**Aim of the task**.
Each record should be copied exactly into the answer, and no picture should go with it.

(Saved data entries)
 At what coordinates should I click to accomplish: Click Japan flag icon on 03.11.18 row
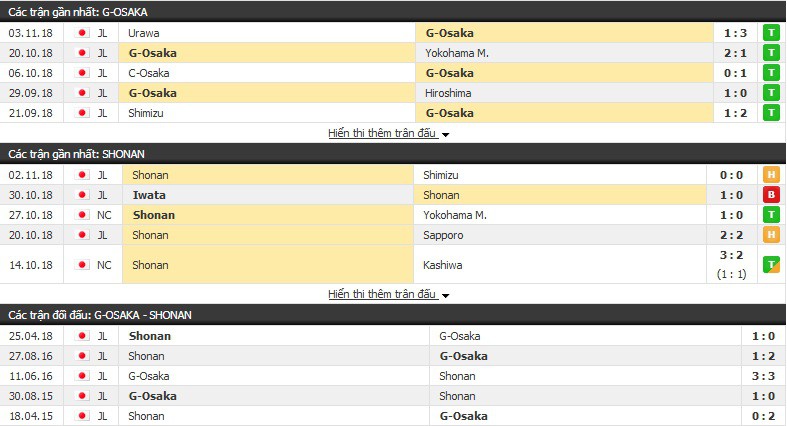coord(82,33)
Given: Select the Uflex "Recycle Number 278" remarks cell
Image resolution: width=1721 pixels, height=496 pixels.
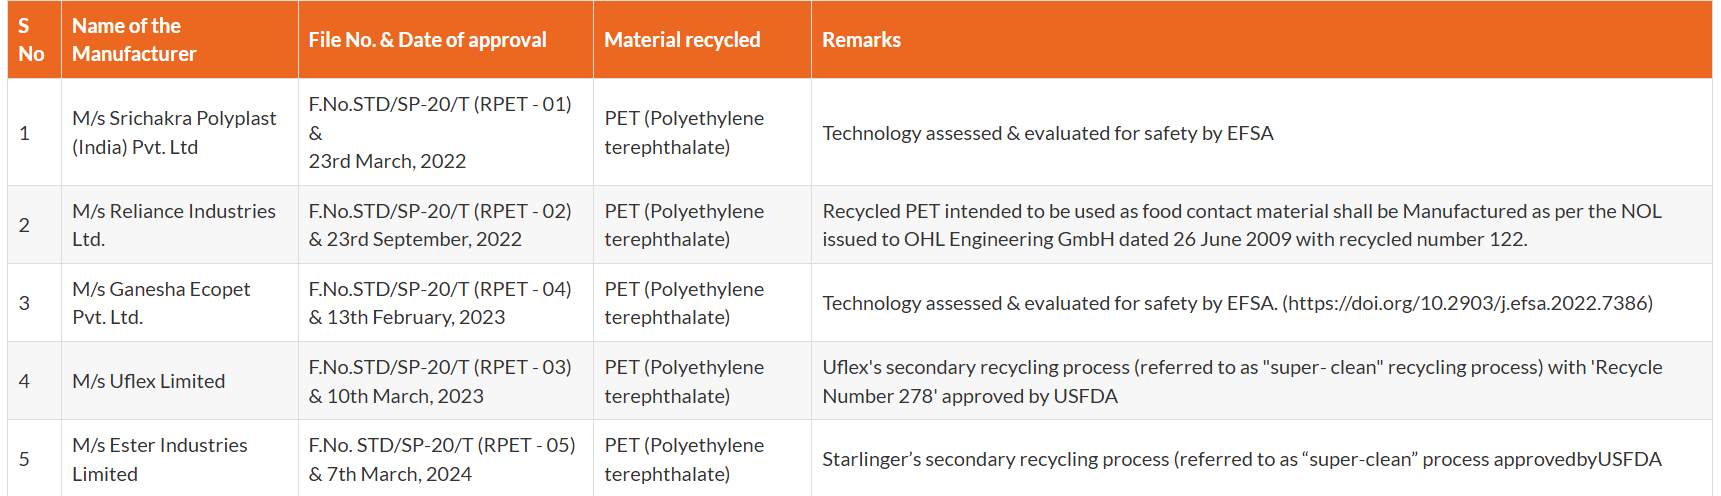Looking at the screenshot, I should click(x=1242, y=381).
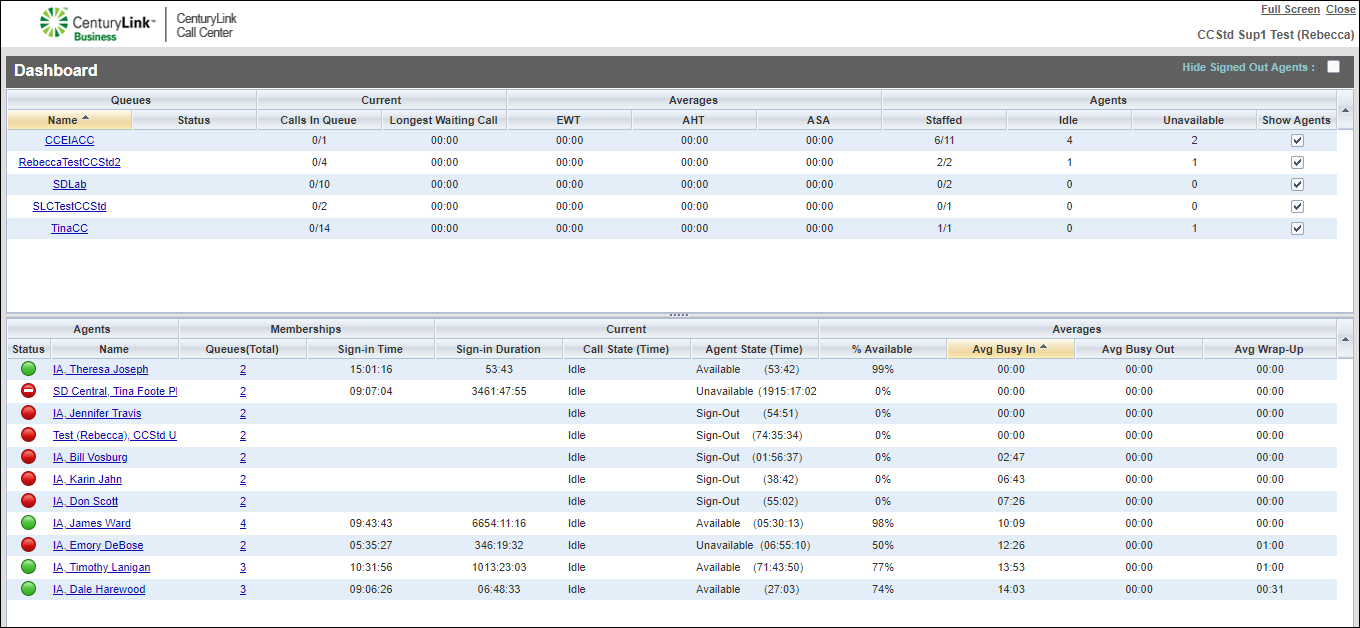
Task: Click the red status icon for IA, Karin Jahn
Action: tap(28, 479)
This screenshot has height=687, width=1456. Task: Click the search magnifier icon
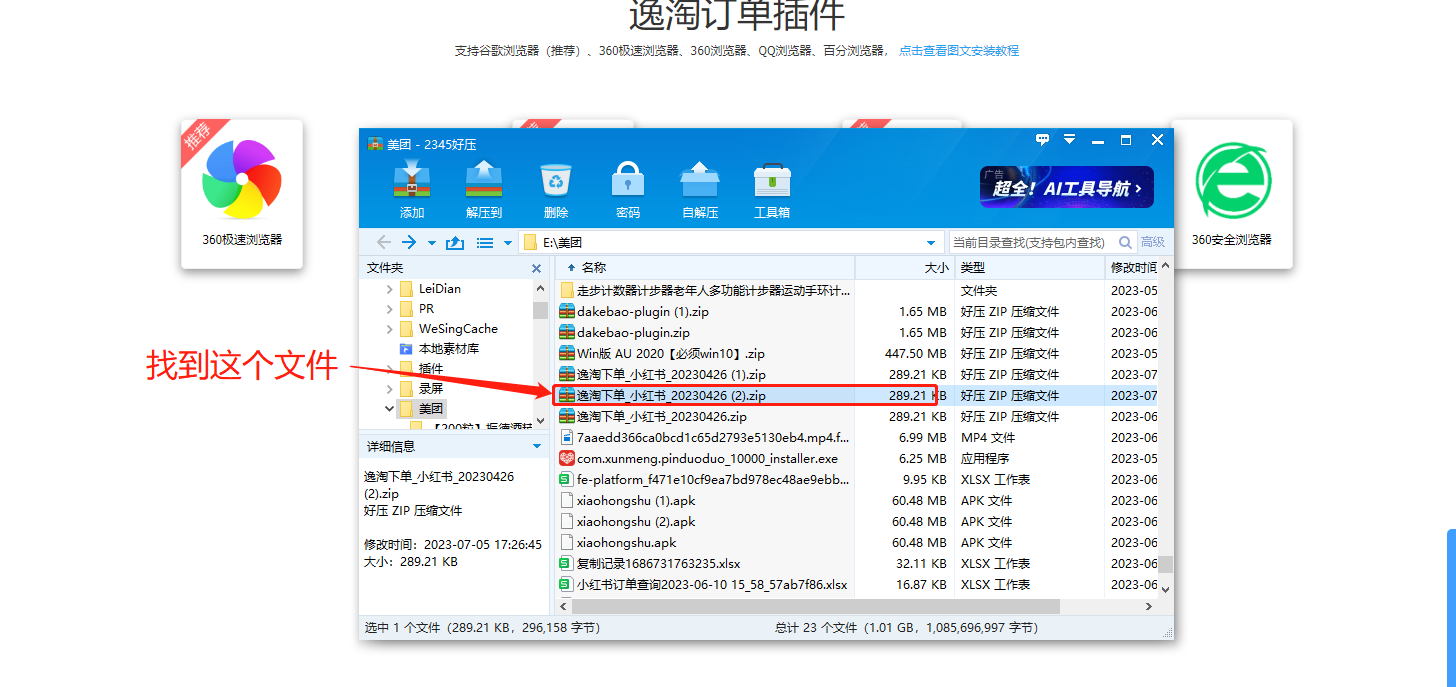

**Completed exercise**.
 At what coordinates should I click to accomplish: Click Japan flag icon on 03.11.18 row
coord(82,33)
Given: Select the Uflex "Recycle Number 278" remarks cell
Image resolution: width=1721 pixels, height=496 pixels.
Looking at the screenshot, I should click(x=1242, y=381).
Task: Click the red status icon for IA, Karin Jahn
Action: tap(28, 479)
This screenshot has height=687, width=1456. Task: Click the search magnifier icon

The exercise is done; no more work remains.